Among the most damaging allegations are that Johnson and his staff repeatedly flouted the strict restrictions the government imposed on the nation during the pandemic.

It started with the revelation that Johnson’s then-top aide, Dominic Cummings, drove 250 miles (400 kilometers) across England to his parents’ house in March 2020 while the country was under a “stay-at-home” order.

Johnson resisted calls to fire Cummings, but later fell out with his adviser, who left the government and has become a fierce critic. Cummings is among those alleging that government staff held a series of lockdown-breaching gatherings at the prime minister’s Downing Street office and residence, including Christmas parties in November and December 2020 and a garden party in May 2020 to which almost 100 people were invited. British media are reporting that the May party was attended by the prime minister and his wife.

Johnson and his spokespeople have refused to comment on the latest party allegations, citing an ongoing inquiry by a senior civil servant — but he has previously said he broke no rules.

Asked about the garden party on Monday, Johnson said: “All that, as you know, is the subject of a proper investigation by Sue Gray.”

Gray is expected to report her findings by the end of the month.

Lax lobbying rules

In November, the House of Commons’ standards committee said Conservative lawmaker Owen Paterson should be suspended for a month after he was found to have broken lobbying rules by advocating on behalf of two companies that were paying him.

Instead of backing the suspension — as has happened in all previous cases — Johnson’s government ordered Conservative lawmakers to block it and instead overhaul the entire standards procedure.

That sparked a furious outcry — from Conservatives as well as the opposition — and the government reversed course the next day. Paterson resigned, and in a special election to replace him, the Liberal Democrats ousted the Conservatives in a district that had long been a party stronghold.

Johnson insisted at the time that “the U.K. is not remotely a corrupt country.” But the Paterson affair prompted calls to tighten Britain’s loose rules on lobbying and lawmakers’ second jobs. That effort gathered steam after the revelation that one legislator had earned 400,000 pounds ($545,000) a year as a lawyer while also serving as a member of Parliament.

So far, no formal investigation into the rules has been called.

Accused of Brexit ‘lies’

Johnson, one of the most prominent faces in the 2016 Brexit referendum campaign, helped to promote the controversial claim that Britain would no longer have to make weekly payments of 350 million pounds (USD 436 million) to the EU.

The use of the figure, which was emblazoned on the side of the Leave campaign’s touring bus, has been criticised as misleading because it represented the country’s gross contribution to the 28-nation bloc.

The net figure is far smaller because it also includes a budget rebate from Brussels as well as payments to Britain’s public sector from EU coffers.

“Get that lie off your bus,” he was told by a rival during a TV debate.

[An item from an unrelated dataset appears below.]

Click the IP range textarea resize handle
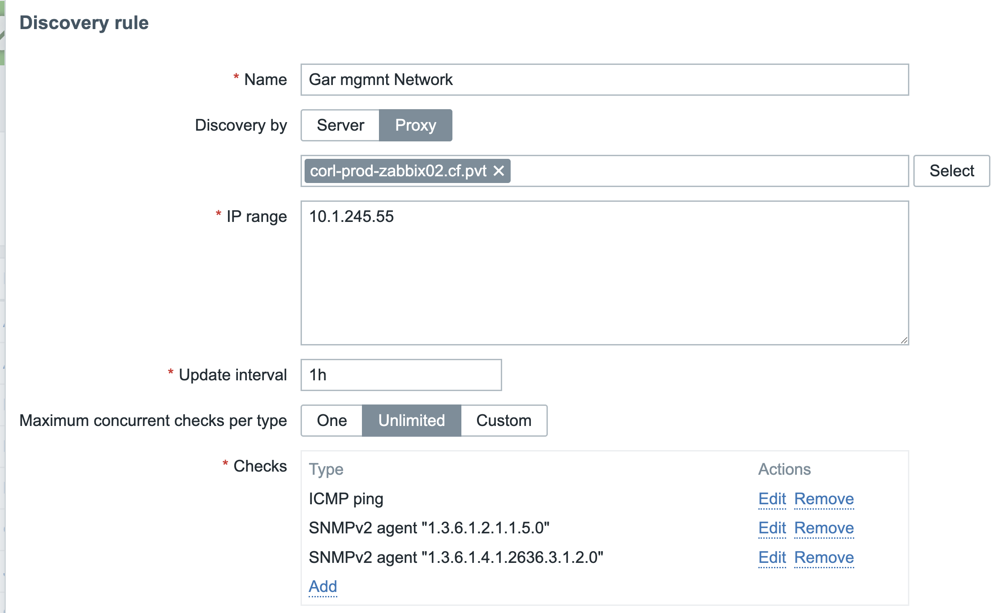 (x=904, y=340)
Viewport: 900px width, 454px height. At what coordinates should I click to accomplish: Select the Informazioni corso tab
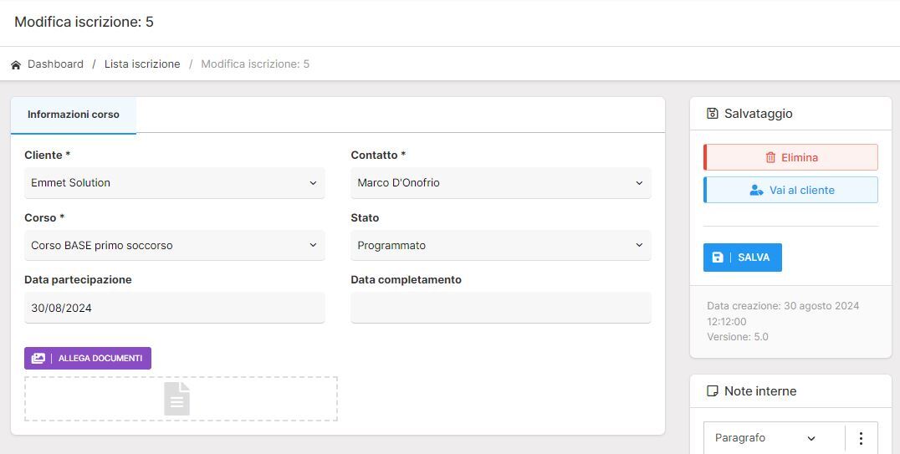point(74,115)
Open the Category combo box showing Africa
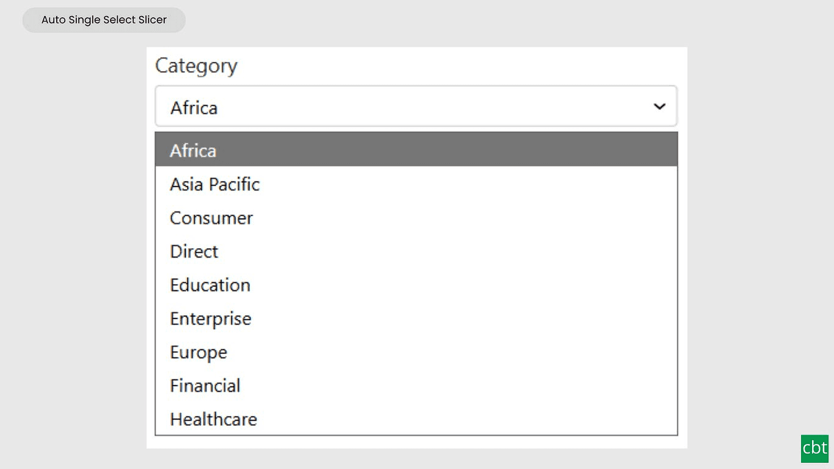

Johnson has nonetheless stood by the claim, telling a 2017 radio phone-in that it “represents the total sum that we do not control every week that is spent by Brussels”.

Diplomatic maelstrom

Johnson’s 2016 to 2018 tenure as foreign secretary featured a number of gaffes — the most high-profile of which jeopardised the case of a British-Iranian woman, Nazanin Zaghari-Ratcliffe, who is being held in a Tehran jail.

The dual citizen, who worked for the Thomson Reuters Foundation — the media group’s philanthropic arm — was detained in 2016 as she left Tehran after taking her infant daughter to visit her family.

She was later jailed for five years for alleged sedition. She vehemently denies the charges.

During a 2017 hearing in the British parliament, Johnson stated that Zaghari-Ratcliffe had been training journalists in Iran, in what he later described as a “slip of the tongue”.

Iran’s judiciary promptly seized on the comments as proving that she was not on holiday, and Johnson was forced to call his Iranian counterpart to try to clarify the remarks.

He apologised in Britain’s parliament, retracting “any suggestion she was there in a professional capacity”, but resisted calls to resign over the error.